> [TASK STATEMENT]:
Every record is to be printed exactly as it appears.

> [DATA]:
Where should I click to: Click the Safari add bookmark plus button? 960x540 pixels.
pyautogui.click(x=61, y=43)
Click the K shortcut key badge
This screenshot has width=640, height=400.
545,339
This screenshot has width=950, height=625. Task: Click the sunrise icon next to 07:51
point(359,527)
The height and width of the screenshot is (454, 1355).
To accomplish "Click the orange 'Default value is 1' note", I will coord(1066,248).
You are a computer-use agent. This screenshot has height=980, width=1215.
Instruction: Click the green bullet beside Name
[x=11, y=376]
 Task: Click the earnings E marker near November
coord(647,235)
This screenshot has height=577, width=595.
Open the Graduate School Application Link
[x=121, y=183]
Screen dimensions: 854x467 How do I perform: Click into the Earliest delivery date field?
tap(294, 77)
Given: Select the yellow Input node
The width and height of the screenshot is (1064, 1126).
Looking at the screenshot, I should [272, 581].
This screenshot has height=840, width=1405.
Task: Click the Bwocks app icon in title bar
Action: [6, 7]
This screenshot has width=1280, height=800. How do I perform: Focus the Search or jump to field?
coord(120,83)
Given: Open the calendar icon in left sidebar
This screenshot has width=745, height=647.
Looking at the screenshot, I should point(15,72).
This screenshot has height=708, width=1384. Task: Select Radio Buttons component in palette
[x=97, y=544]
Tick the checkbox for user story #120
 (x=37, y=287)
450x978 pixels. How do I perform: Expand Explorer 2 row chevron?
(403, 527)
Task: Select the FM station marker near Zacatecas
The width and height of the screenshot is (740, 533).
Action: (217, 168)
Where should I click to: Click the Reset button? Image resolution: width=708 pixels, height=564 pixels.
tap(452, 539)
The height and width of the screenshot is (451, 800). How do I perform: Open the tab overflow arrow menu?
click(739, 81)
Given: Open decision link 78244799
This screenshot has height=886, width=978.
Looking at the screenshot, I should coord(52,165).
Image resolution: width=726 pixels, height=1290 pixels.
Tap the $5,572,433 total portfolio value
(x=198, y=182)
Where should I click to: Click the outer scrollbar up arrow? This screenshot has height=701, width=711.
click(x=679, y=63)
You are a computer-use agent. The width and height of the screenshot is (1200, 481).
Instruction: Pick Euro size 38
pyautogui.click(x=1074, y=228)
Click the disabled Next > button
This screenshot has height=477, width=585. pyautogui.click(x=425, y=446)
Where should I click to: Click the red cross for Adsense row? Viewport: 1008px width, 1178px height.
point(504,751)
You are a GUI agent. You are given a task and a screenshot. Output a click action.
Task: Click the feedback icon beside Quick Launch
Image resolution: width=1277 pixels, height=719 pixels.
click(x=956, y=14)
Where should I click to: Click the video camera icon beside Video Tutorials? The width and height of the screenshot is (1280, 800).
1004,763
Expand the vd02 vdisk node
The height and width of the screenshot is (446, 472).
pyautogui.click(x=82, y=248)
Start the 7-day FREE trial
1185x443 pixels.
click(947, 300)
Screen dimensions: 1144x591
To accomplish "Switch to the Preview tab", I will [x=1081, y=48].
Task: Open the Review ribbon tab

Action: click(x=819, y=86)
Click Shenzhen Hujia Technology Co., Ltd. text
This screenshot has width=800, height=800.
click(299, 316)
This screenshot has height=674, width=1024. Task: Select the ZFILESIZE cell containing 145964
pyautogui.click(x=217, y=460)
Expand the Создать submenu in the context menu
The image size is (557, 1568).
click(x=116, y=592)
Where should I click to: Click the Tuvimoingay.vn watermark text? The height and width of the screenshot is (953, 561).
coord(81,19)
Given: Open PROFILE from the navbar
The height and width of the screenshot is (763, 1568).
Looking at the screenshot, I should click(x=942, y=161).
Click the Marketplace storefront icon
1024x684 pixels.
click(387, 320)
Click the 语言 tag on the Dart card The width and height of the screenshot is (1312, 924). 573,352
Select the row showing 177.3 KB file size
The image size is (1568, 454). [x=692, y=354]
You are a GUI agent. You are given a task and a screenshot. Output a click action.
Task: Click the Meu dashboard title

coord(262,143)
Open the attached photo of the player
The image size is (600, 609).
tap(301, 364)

> [EXPECTED ANSWER]:
Where should I click to: Click the Safari add bookmark plus button? 960x540 pixels.
pyautogui.click(x=61, y=43)
Click the K shortcut key badge
This screenshot has width=640, height=400.
545,339
This screenshot has width=950, height=625. Task: Click the sunrise icon next to 07:51
point(359,527)
The height and width of the screenshot is (454, 1355).
To accomplish "Click the orange 'Default value is 1' note", I will coord(1066,248).
You are a computer-use agent. This screenshot has height=980, width=1215.
Instruction: Click the green bullet beside Name
[x=11, y=376]
 Task: Click the earnings E marker near November
coord(647,235)
This screenshot has height=577, width=595.
Open the Graduate School Application Link
[x=121, y=183]
Screen dimensions: 854x467 How do I perform: Click into the Earliest delivery date field?
tap(294, 77)
Given: Select the yellow Input node
The width and height of the screenshot is (1064, 1126).
Looking at the screenshot, I should [272, 581].
This screenshot has height=840, width=1405.
Task: Click the Bwocks app icon in title bar
Action: [6, 7]
This screenshot has width=1280, height=800. How do I perform: Focus the Search or jump to field?
coord(120,83)
Given: Open the calendar icon in left sidebar
This screenshot has width=745, height=647.
Looking at the screenshot, I should point(15,72).
This screenshot has height=708, width=1384. Task: Select Radio Buttons component in palette
[x=97, y=544]
Tick the checkbox for user story #120
 (x=37, y=287)
450x978 pixels. How do I perform: Expand Explorer 2 row chevron?
(403, 527)
Task: Select the FM station marker near Zacatecas
The width and height of the screenshot is (740, 533).
Action: (217, 168)
Where should I click to: Click the Reset button? Image resolution: width=708 pixels, height=564 pixels.
tap(452, 539)
The height and width of the screenshot is (451, 800). How do I perform: Open the tab overflow arrow menu?
click(739, 81)
Given: Open decision link 78244799
This screenshot has height=886, width=978.
Looking at the screenshot, I should coord(52,165).
Image resolution: width=726 pixels, height=1290 pixels.
Tap the $5,572,433 total portfolio value
(x=198, y=182)
Where should I click to: Click the outer scrollbar up arrow? This screenshot has height=701, width=711.
click(x=679, y=63)
You are a computer-use agent. The width and height of the screenshot is (1200, 481).
Instruction: Pick Euro size 38
pyautogui.click(x=1074, y=228)
Click the disabled Next > button
This screenshot has height=477, width=585. pyautogui.click(x=425, y=446)
Where should I click to: Click the red cross for Adsense row? Viewport: 1008px width, 1178px height.
point(504,751)
You are a GUI agent. You are given a task and a screenshot. Output a click action.
Task: Click the feedback icon beside Quick Launch
Image resolution: width=1277 pixels, height=719 pixels.
click(x=956, y=14)
Where should I click to: Click the video camera icon beside Video Tutorials? The width and height of the screenshot is (1280, 800).
1004,763
Expand the vd02 vdisk node
The height and width of the screenshot is (446, 472).
pyautogui.click(x=82, y=248)
Start the 7-day FREE trial
1185x443 pixels.
click(947, 300)
Screen dimensions: 1144x591
To accomplish "Switch to the Preview tab", I will [x=1081, y=48].
Task: Open the Review ribbon tab

Action: click(x=819, y=86)
Click Shenzhen Hujia Technology Co., Ltd. text
This screenshot has width=800, height=800.
click(299, 316)
This screenshot has height=674, width=1024. Task: Select the ZFILESIZE cell containing 145964
pyautogui.click(x=217, y=460)
Expand the Создать submenu in the context menu
The image size is (557, 1568).
click(x=116, y=592)
Where should I click to: Click the Tuvimoingay.vn watermark text? The height and width of the screenshot is (953, 561).
coord(81,19)
Given: Open PROFILE from the navbar
The height and width of the screenshot is (763, 1568).
Looking at the screenshot, I should click(x=942, y=161).
Click the Marketplace storefront icon
1024x684 pixels.
click(387, 320)
Click the 语言 tag on the Dart card The width and height of the screenshot is (1312, 924). 573,352
Select the row showing 177.3 KB file size
The image size is (1568, 454). [x=692, y=354]
You are a GUI agent. You are given a task and a screenshot. Output a click action.
Task: Click the Meu dashboard title

coord(262,143)
Open the attached photo of the player
The image size is (600, 609).
tap(301, 364)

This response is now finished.